Introduction

Hereditary non-polyposis colorectal cancer (HNPCC) or Lynch syndrome is an autosomic dominant genetic disorder which predisposes to colorectal cancer and other malignancies prevalent in the same family and/or in the same subject. HNPCC is caused by germline deficiency of one of the DNA mismatch repair (MMR) genes: hMLH1, hMSH2, hMSH6 and hPMS2, the first two responsible of the vaster majority of the mutations identified in HNPCC families [1]. The families that meet criteria for the clinical diagnosis of the syndrome (Amsterdam criteria) [2] show a clustering of one or more of the following cancers: colon, endometrium, small bowel, urothelium, stomach, ovary [3]. In the last years many different malignancies, not included in the spectrum of tumours related to the Lynch syndrome, have been described in HNPCC families.

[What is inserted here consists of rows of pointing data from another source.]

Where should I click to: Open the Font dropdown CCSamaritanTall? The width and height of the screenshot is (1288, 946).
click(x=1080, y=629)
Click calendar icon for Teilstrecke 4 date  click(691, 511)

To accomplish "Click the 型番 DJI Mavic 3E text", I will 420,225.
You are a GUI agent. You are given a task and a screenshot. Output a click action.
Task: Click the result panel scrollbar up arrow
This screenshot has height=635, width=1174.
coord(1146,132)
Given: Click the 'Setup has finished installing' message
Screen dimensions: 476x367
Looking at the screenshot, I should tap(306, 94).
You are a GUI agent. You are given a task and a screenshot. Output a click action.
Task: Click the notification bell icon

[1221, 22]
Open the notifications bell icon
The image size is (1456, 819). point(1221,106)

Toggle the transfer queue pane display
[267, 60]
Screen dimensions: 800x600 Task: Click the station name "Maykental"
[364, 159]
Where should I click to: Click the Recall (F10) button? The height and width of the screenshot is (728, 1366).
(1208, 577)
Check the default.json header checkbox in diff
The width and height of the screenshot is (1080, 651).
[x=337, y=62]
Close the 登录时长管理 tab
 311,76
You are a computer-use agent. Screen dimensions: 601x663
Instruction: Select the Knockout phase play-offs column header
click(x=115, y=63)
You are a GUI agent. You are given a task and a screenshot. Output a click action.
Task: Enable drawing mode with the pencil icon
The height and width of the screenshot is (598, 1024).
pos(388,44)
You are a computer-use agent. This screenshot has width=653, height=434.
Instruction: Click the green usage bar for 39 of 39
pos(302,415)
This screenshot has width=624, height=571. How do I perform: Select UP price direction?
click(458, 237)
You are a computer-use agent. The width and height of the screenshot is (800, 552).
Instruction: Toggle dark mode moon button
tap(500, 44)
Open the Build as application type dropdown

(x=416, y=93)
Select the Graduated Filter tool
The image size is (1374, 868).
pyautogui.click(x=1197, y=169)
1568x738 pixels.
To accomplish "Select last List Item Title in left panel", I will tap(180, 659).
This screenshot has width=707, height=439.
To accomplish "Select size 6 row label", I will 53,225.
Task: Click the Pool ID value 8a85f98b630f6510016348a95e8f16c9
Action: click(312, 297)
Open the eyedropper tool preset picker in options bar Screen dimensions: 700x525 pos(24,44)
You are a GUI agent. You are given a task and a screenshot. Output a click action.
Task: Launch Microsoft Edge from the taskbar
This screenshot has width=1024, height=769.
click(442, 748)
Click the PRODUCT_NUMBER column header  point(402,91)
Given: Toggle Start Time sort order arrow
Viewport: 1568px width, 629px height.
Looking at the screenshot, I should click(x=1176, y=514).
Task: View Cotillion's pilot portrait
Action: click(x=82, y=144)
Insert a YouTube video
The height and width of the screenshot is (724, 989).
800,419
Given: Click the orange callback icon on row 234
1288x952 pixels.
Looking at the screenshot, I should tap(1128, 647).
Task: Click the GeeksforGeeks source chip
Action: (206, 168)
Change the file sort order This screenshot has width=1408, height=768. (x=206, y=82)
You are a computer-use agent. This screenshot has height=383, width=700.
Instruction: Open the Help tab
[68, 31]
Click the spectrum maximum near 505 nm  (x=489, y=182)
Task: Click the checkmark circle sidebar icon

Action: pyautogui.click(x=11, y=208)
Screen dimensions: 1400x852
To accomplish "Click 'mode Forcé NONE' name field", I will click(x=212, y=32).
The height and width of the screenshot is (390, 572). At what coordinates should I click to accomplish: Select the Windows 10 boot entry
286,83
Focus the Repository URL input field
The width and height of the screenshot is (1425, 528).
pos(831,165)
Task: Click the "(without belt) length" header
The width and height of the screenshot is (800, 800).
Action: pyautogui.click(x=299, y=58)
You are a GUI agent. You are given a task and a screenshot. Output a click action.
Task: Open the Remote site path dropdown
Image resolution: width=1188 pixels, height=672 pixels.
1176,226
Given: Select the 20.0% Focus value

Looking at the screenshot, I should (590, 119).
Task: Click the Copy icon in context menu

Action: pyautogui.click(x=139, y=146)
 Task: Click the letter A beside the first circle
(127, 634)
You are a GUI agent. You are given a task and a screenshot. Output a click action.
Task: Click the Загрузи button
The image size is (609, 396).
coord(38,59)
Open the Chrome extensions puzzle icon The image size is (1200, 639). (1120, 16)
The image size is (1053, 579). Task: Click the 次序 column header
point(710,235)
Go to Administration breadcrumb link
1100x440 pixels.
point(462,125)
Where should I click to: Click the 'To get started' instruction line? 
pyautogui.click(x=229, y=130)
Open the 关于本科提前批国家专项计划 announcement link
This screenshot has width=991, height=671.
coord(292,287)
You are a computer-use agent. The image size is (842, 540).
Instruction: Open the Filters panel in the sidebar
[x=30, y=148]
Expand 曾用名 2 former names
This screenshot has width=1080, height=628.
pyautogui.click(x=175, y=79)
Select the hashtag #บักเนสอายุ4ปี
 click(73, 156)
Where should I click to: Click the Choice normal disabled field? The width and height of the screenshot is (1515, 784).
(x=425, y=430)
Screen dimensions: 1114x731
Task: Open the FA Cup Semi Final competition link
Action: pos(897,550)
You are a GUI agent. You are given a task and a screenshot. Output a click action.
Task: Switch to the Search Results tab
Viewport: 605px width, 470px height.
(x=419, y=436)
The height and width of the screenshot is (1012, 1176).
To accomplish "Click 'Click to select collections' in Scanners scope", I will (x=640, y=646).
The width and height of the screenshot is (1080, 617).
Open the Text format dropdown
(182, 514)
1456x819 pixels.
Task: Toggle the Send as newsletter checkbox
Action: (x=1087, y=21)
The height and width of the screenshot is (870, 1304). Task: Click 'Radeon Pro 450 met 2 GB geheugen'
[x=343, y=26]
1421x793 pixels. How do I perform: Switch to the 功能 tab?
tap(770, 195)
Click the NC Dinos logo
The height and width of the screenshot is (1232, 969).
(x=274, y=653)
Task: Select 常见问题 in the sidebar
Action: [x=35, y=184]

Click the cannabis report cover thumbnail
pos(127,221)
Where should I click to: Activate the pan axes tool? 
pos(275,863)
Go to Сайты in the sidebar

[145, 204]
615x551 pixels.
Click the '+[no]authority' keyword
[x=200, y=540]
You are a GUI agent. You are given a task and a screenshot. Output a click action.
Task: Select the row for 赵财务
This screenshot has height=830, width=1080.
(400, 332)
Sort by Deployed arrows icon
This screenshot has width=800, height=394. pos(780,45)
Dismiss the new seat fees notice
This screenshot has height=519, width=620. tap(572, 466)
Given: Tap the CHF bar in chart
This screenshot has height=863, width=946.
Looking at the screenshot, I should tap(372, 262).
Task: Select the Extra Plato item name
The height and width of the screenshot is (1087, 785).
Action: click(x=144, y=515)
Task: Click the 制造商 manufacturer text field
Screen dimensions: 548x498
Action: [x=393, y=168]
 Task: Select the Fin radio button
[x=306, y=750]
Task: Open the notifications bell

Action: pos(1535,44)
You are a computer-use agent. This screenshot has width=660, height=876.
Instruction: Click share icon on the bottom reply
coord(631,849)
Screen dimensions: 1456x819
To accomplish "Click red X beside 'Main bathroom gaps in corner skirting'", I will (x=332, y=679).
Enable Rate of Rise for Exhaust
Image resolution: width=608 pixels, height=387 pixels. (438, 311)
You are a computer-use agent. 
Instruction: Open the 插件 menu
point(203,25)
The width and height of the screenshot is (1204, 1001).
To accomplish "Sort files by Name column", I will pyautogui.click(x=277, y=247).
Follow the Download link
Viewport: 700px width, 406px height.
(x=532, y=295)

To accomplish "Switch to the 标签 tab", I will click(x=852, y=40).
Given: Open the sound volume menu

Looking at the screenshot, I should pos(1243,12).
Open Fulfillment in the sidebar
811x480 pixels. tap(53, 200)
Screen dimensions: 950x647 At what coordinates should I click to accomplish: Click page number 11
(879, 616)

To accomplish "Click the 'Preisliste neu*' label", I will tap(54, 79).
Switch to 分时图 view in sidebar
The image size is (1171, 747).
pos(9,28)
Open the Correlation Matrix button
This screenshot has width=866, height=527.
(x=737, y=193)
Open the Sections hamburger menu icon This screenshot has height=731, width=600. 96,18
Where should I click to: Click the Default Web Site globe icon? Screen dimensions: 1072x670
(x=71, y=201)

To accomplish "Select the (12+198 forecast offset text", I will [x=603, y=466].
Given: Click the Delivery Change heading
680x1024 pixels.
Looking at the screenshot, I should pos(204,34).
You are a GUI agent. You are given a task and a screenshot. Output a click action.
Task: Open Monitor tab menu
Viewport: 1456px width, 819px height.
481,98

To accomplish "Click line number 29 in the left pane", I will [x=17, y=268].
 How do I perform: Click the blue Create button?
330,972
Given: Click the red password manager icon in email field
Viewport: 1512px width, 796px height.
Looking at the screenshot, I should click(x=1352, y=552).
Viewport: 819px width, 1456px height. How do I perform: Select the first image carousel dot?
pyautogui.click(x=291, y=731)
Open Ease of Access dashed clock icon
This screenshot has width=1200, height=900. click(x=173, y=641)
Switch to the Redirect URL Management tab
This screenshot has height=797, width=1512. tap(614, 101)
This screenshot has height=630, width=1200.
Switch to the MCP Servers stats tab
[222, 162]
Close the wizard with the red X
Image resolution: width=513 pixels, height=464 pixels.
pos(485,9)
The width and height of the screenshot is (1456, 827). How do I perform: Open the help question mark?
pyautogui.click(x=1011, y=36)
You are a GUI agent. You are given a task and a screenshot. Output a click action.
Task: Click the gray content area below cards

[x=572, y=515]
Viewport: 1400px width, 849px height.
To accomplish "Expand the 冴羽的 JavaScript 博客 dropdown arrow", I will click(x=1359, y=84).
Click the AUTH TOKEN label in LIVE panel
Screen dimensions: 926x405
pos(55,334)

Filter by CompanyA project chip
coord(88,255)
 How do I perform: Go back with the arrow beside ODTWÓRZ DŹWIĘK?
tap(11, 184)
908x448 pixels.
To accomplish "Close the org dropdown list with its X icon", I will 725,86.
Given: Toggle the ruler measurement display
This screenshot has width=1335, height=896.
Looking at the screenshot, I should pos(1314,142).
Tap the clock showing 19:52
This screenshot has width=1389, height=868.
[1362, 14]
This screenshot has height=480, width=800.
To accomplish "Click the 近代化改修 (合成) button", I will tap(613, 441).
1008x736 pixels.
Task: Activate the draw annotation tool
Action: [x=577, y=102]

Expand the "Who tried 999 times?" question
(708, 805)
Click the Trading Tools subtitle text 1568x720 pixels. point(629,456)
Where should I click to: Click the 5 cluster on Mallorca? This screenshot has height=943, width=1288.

Only rarely definitive evidences to include one of these tumours in the HNPCC syndrome have been reported: this is the case of sebaceous gland tumours or keratoacanthomas, and glioblastomas which are rare tumours of the skin and brain that could occur in kindred with a germline MMR genes mutation, configuring variants of HNPCC, respectively the Muir-Torre syndrome (if presence of such skin tumours) and the Turcot syndrome (if presence of brain cancer) [4, 5]. Soft tissue sarcomas are not yet included in the spectrum of the HNPCC related malignancies. A case of sarcoma in an HNPCC patient was the occasion to collect the available literature on sarcomas and Lynch syndrome, thinking over clinical and molecular aspects of their possible association. Aim of the present study is sustaining the hypothesis that soft tissue sarcomas could be considered in the group of the HNPCC related tumours and to postulate a particular susceptibility to soft tissue malignancies in hMSH2 deficient kindred.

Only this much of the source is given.